Follow these detailed steps carefully to ensure your spring rolls are perfectly filled, tightly sealed, and cooked to a crispy, golden perfection. The process can be broken down into three main stages: preparing the filling, rolling the spring rolls, and finally, cooking them.

Part 1: Preparing the Savory Vegetable Filling

  1. Heat the Oils: Place a large wok or skillet over medium-high heat. Add the sesame oil and avocado oil. Allow the oils to heat up for a moment until they shimmer.
  2. Sauté the Aromatics: Add the minced garlic and grated ginger to the hot oil. Stir-fry constantly for about 30 seconds until they become incredibly fragrant. Be careful not to let them burn, as this will create a bitter taste.
  3. Cook the Mushrooms: Add the finely chopped shiitake mushrooms to the wok. Cook, stirring occasionally, for about 3-4 minutes. The mushrooms will release their water and then begin to brown and develop a deep, savory flavor.
  4. Add the Harder Vegetables: Stir in the shredded napa cabbage and the julienned carrots. Continue to stir-fry for another 4-5 minutes. The goal is to cook them until they are tender-crisp, not mushy. They should still have a slight bite. The cabbage will wilt down significantly.
  5. Incorporate Remaining Filling Ingredients: Add the chopped bamboo shoots and water chestnuts to the skillet. Stir everything together to combine.
  6. Season the Filling: Pour the soy sauce over the vegetables and sprinkle in the sugar and white pepper. Stir well to ensure the entire filling is evenly seasoned. Cook for one more minute, allowing the sauce to coat everything.
  7. Finish with Scallions: Remove the wok from the heat and stir in the thinly sliced scallions. The residual heat will wilt them slightly while keeping their fresh flavor intact.
  8. Drain and Cool Completely: This is a critically important step! Transfer the filling to a fine-mesh sieve placed over a bowl. Gently press on the filling to drain any excess liquid. Discard the liquid. Spread the drained filling out on a baking sheet in a thin layer. Allow it to cool to room temperature completely. You can place it in the refrigerator to speed up this process. A hot or even warm filling will steam the wrappers, making them soggy and prone to tearing.
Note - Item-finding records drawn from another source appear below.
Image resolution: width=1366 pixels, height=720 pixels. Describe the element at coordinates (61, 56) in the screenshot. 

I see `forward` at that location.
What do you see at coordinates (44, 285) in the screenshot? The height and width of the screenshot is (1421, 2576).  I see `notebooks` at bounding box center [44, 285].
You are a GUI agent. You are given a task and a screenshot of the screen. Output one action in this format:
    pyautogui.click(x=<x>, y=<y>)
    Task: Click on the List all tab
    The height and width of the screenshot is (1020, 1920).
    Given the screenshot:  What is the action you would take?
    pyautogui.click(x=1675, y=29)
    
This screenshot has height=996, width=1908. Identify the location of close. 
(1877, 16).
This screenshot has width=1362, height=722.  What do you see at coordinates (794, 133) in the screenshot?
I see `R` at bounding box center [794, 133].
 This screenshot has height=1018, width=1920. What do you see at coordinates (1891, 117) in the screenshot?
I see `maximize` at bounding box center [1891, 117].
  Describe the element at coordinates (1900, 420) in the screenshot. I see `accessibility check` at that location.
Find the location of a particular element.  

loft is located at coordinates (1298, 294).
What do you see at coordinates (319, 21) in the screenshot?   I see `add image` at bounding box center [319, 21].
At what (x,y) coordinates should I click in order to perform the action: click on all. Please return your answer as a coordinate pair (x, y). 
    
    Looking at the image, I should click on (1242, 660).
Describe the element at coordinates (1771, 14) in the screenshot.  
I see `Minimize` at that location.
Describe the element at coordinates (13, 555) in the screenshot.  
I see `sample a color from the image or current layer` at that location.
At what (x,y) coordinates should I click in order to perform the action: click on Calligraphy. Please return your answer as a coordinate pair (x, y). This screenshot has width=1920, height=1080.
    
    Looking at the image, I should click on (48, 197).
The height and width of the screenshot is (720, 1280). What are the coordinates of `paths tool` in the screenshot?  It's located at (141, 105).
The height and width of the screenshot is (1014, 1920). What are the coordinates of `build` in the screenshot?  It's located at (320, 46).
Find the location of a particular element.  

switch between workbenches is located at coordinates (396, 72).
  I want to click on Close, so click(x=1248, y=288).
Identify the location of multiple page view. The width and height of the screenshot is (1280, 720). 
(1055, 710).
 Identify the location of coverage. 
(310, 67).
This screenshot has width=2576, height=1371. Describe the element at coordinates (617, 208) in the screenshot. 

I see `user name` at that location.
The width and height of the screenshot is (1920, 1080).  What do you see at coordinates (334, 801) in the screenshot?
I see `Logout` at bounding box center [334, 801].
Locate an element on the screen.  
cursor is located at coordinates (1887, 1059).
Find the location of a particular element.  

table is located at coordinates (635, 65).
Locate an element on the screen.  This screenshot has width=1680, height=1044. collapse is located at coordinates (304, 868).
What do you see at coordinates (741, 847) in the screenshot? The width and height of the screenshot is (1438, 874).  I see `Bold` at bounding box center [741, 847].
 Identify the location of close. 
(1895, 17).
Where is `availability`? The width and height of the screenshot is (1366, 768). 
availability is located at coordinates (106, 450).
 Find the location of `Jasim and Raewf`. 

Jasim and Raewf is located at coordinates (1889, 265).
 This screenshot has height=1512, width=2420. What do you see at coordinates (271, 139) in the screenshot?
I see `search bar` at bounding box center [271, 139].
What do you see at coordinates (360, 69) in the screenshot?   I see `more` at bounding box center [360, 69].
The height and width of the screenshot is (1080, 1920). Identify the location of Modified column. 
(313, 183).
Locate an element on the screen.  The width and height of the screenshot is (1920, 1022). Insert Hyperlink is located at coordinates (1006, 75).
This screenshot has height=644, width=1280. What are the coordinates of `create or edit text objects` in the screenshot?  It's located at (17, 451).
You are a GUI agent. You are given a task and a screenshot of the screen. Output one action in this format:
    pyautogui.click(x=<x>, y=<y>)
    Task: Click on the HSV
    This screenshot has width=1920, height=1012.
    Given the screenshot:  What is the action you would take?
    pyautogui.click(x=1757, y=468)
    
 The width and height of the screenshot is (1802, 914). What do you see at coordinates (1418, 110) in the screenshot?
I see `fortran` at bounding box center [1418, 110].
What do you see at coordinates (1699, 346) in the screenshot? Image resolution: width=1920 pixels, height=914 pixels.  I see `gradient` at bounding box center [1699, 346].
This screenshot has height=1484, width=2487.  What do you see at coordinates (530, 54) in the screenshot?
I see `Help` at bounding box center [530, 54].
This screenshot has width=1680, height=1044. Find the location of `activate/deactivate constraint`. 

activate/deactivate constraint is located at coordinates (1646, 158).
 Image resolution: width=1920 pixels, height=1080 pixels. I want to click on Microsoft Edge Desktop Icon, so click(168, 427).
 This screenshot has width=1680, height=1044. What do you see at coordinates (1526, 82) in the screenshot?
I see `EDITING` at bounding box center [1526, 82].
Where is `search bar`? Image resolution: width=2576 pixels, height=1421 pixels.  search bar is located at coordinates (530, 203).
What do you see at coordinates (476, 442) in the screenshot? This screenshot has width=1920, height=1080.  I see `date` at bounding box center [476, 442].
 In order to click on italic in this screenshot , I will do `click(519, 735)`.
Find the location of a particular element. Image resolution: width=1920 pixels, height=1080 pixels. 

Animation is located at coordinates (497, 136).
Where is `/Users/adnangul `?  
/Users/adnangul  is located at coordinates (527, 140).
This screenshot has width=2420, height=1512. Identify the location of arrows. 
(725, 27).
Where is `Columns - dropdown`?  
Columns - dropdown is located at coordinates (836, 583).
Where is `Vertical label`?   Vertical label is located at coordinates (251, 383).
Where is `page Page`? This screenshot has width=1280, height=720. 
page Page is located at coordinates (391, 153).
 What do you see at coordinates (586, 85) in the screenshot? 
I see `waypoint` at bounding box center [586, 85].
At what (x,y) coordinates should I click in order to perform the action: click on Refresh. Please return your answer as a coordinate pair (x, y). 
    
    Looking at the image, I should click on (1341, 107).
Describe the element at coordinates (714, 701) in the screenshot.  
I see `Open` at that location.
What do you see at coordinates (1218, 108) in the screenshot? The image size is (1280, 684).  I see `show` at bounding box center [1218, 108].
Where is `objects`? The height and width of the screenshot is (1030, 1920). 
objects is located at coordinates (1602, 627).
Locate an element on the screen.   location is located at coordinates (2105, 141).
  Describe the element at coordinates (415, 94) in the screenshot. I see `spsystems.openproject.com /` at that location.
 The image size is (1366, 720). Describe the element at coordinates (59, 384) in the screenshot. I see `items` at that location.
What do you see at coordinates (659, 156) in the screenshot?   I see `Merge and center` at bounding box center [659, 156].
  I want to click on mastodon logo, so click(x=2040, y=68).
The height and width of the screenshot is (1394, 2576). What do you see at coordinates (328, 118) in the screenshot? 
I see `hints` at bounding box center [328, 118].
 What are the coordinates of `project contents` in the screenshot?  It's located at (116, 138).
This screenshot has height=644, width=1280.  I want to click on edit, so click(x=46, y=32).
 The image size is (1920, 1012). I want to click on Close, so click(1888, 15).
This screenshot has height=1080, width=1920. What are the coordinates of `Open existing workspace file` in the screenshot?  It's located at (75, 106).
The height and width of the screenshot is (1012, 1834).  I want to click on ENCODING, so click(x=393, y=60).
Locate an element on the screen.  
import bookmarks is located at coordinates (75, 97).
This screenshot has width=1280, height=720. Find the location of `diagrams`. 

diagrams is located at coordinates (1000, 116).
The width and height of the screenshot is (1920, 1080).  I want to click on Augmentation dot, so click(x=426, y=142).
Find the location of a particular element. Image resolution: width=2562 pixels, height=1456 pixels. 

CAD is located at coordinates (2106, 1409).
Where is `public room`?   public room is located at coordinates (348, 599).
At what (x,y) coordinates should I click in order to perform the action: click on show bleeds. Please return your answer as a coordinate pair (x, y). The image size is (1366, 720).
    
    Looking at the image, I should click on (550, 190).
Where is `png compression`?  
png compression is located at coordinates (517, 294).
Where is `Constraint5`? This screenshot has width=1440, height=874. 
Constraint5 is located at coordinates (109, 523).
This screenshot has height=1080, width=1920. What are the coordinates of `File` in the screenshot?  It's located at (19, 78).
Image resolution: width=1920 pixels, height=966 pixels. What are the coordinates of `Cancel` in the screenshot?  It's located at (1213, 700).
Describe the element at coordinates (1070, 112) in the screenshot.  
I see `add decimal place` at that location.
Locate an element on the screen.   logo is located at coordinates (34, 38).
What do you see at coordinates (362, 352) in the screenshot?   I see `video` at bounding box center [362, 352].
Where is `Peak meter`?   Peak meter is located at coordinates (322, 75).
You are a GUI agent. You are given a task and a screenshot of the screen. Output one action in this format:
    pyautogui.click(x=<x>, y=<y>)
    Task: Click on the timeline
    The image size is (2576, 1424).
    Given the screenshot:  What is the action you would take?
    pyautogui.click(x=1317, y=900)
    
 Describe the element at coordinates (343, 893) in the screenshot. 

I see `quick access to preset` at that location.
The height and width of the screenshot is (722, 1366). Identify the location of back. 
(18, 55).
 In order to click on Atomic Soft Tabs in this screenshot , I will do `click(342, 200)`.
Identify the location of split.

Part 2: How to Roll the Mini Spring Rolls

  1. Prepare Your Workspace: Set up a clean, dry rolling station. You’ll need your cooled filling, the stack of spring roll wrappers, and the small bowl of cornstarch slurry. Keep the wrappers under a slightly damp paper towel to prevent them from drying out as you work.
  2. Position the Wrapper: Place one spring roll wrapper on your work surface in a diamond orientation, so one corner is pointing towards you.
  3. Add the Filling: Spoon about 2 tablespoons of the cooled vegetable filling onto the bottom third of the wrapper, shaping it into a small, tight log. Leave about 1-2 inches of space on the left and right sides. Do not overfill, as this can cause the wrapper to burst during frying.
  4. The First Fold: Take the corner of the wrapper closest to you and fold it up and over the filling. Tuck the corner snugly underneath the filling, pulling it back slightly to create a tight cylinder. This initial tight tuck is key to a perfectly shaped roll.
  5. Fold in the Sides: Fold the left and right corners in towards the center, like you’re folding an envelope. They should overlap slightly in the middle. This secures the ends of the spring roll.
  6. Roll it Up: Continue to roll the package away from you, keeping the roll tight and compact as you go.
  7. Seal the Edge: When you have about 2 inches of the top corner left, pause. Dip your finger into the cornstarch slurry and brush it along the edges of the final corner. Finish rolling to seal the spring roll completely. The slurry acts as an edible glue.
  8. Repeat: Place the finished spring roll on a separate baking sheet lined with parchment paper, seam-side down. Repeat the process with the remaining wrappers and filling, making sure to keep the finished rolls from touching each other to prevent sticking.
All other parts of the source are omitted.